## Set task 1
Answer these questions using the group head gasket thread. Mark each answer (a), (b) or (c) to match.
(a) What thickness of gasket did Jason1wood order?
(b) Which edge of the gasket makes contact with the portafilter?
(c) What does PeteHr use to lever the gasket out?
## Set task 2
Translate this sentence from the group head gasket thread into Spanish: "Check the use by dates as some listings have already passed or are very short."
## Set task 3
Rewrite the paragraph of the group head gasket thread that begins "I've found that if you follow a strict cleaning regime" as a short list, and keep its main facts.
++++ Selected text
# Group head gasket



## Jason1wood (Jun 1, 2012)

Just a quick question chaps.

Just ordered a 8mm gasket from BB, for the Verona.

Is the flat part of the gasket to go into the machine first, or does the flat part need to be against the PF?


----------



## Obnic (Jan 14, 2014)

Your shower screen has a small lip that will sit nicely in the inside rounded edge of the gasket i.e. Flat side down to meet portafilter edge.


----------



## DoubleShot (Apr 23, 2014)

Save yourself untold scenes of f'ing and blinding...rounded edge of gasket faces upwards towards the group head, flat edge faces down and makes contact with your portafilter as Obnic said above.

Simples!


----------



## Jason1wood (Jun 1, 2012)

Thanks guys, it's a tiny bit thinner than my original and seems to fit both ways.


----------



## DoubleShot (Apr 23, 2014)

If you have some food safe lube such as Molykote111, a thin coating over the rounded edge before fitting it should ease removal in the future when you which to clean your shower screen.


----------



## Jason1wood (Jun 1, 2012)

Need to order some of that stuff.

Coming up to self-service time.


----------



## DoubleShot (Apr 23, 2014)

Usually around the tenner mark including delivery for an 100ml tube which should last a lifetime off evilbay. Check the use by dates as some listings have already passed or are very short. I'm sure the stuff can safely be used after the date but having a couple of years should mean you're good for the foreseeable future.


----------



## Jason1wood (Jun 1, 2012)

Perfect.


----------



## PeteHr (Nov 18, 2015)

I've found that if you follow a strict cleaning regime of removing the gasket/screen for a good scrub at least once a week it comes out really easily (I use a teaspoon to lever it from each side gradually). Putting it back in needs some serious pressing and then I use the portafilter with no basket to shove it most of the way home. After that it will go fully home with a basket in the portafilter.

Never had a leak or any other problem doing this every week...


----------



## Jason1wood (Jun 1, 2012)

Yeah getting it on and out wasn't a problem.

The lube @DoubleShot mentions is also good for when you maintain the the group head and cams


----------
++++++++
++++ Material
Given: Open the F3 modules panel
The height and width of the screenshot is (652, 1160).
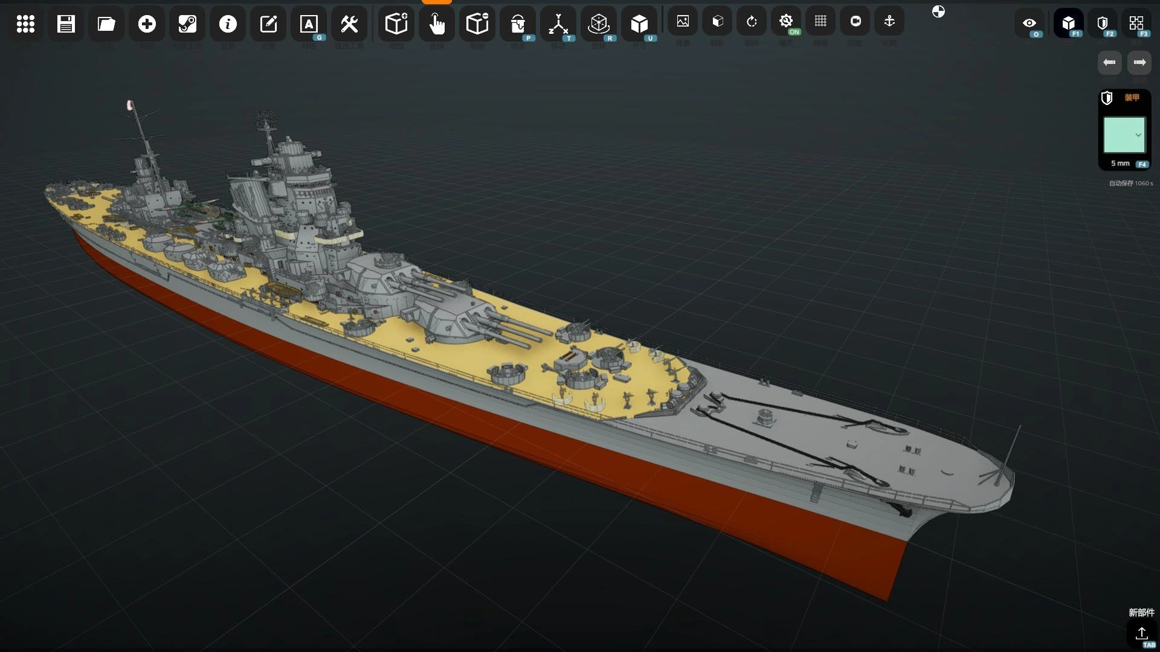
++++++++
++++ Material
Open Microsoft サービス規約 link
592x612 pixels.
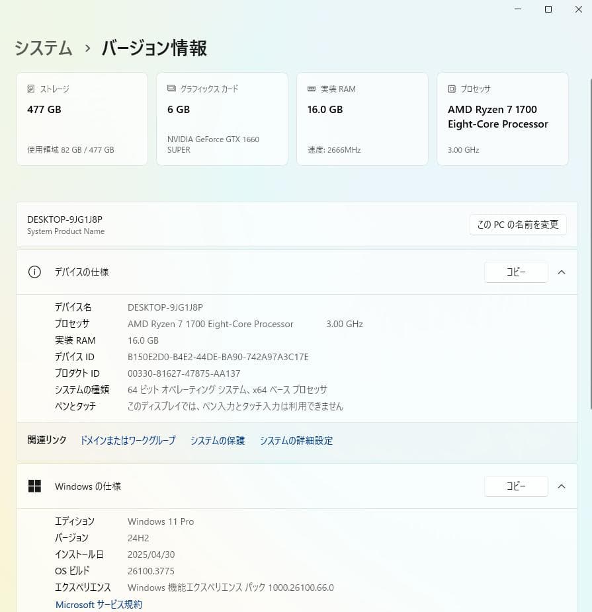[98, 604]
++++++++
++++ Material
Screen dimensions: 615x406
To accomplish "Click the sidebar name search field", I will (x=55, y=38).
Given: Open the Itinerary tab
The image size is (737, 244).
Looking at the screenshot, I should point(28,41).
++++++++
## Answer 1
(a) 8mm
(b) The flat edge
(c) A teaspoon

## Answer 2
Revisa las fechas de caducidad, ya que en algunos anuncios ya han vencido o están muy próximas.

## Answer 3
- If the gasket and screen are removed for a good scrub at least once a week, they come out really easily.
- A teaspoon levers the gasket out gradually from each side.
- Putting it back in takes serious pressing.
- The portafilter with no basket pushes it most of the way home.
- A basket in the portafilter then pushes it fully home.